Start of TEXT
Susskind is no shy credit-taker himself. He speaks of the three movies produced with his money--Edge of the City, Raisin in the Sun, and Requiem for a Heavyweight-- as "my pictures." And he regards the art of television as something akin to artistic portraiture. "That Brando interview," he said of an Open End show which will soon run in Boston, "was a really masterful portrait of a human being."

Susskind is proud that he "created the atmosphere of candor" in this show. The first hour of the interview is devoted to Brando's interests, particularly the Far East. "If I had come right out and asked him, 'Why are you suing the Saturday Evening Post?' he would have thought of me as some kind of gossip and wouldn't have talked. But after an hour he felt comfortable. He regarded me as his friend. And he said, 'Of course I'll tell you why I'm suing them, David....'" As an afterthought Susskind added; "It's like the seduction of a woman."

Along with the successes, he acknowledges a number of defeats. "I lost with Nikita Khrushchev, but there was so much hysteria attendant on his appearance that it was hopeless. My office was picketed, my children were threatened with reprisals...." He feels he also lost with V. Krishna Menon ("so disrespectful, so rude") and Adlai Stevenson ("he had been my political hero, and then, after the interview, well...").

Susskind treats politicians more deferentially than other public figures, but the portraiture he seeks in all cases is both personal and professional. "More than anything," he reiterates when discussing his interviewing style, "I want a sense of the man. I know I say things that anger people, but I'll use any style: Harvard charm, overstatement, little-boy charm, direct confrontation.... I know my job is not to win friends and influence people."

The wheeler-and-dealer, a solidly built man of average height, is obviously proud of a thick, curly head of charcoal gray hair. His eyes, at a certain angle, seem also to be charcoal gray, but then they shift and become pale blue. Although he himself has become the subject of interviews and is increasingly sought as a speaker (not an expert) on a wide variety of topics, Susskind spends most of his time in New York with his wife, two daughters, and son. He hopes the boy will go to Exeter and then to you know where.
End of TEXT
◆ JOBS:
[1] According to the Susskind profile, which three movies were produced with his money?
[2] Duplicate the stretch of the Susskind profile from "The wheeler-and-dealer, a" through "you know where.".
[3] Summarize the Susskind profile in two sentences.
The listing has no connection to the Susskind profile.
Start of DATA EXTRACT
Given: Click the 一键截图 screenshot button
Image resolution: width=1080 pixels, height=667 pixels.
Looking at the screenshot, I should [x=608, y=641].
End of DATA EXTRACT
◆ ANSWERS TO THE TASKS:
[1] Edge of the City, Raisin in the Sun, and Requiem for a Heavyweight.

[2]
The wheeler-and-dealer, a solidly built man of average height, is obviously proud of a thick, curly head of charcoal gray hair. His eyes, at a certain angle, seem also to be charcoal gray, but then they shift and become pale blue. Although he himself has become the subject of interviews and is increasingly sought as a speaker (not an expert) on a wide variety of topics, Susskind spends most of his time in New York with his wife, two daughters, and son. He hopes the boy will go to Exeter and then to you know where.

[3] Susskind regards television interviewing as a kind of portraiture, taking pride in the candor he drew out of Marlon Brando while admitting defeats with Nikita Khrushchev, V. Krishna Menon, and Adlai Stevenson. He says he will use any style to get a sense of the man, and although he is increasingly sought as a speaker, he spends most of his time in New York with his wife and three children.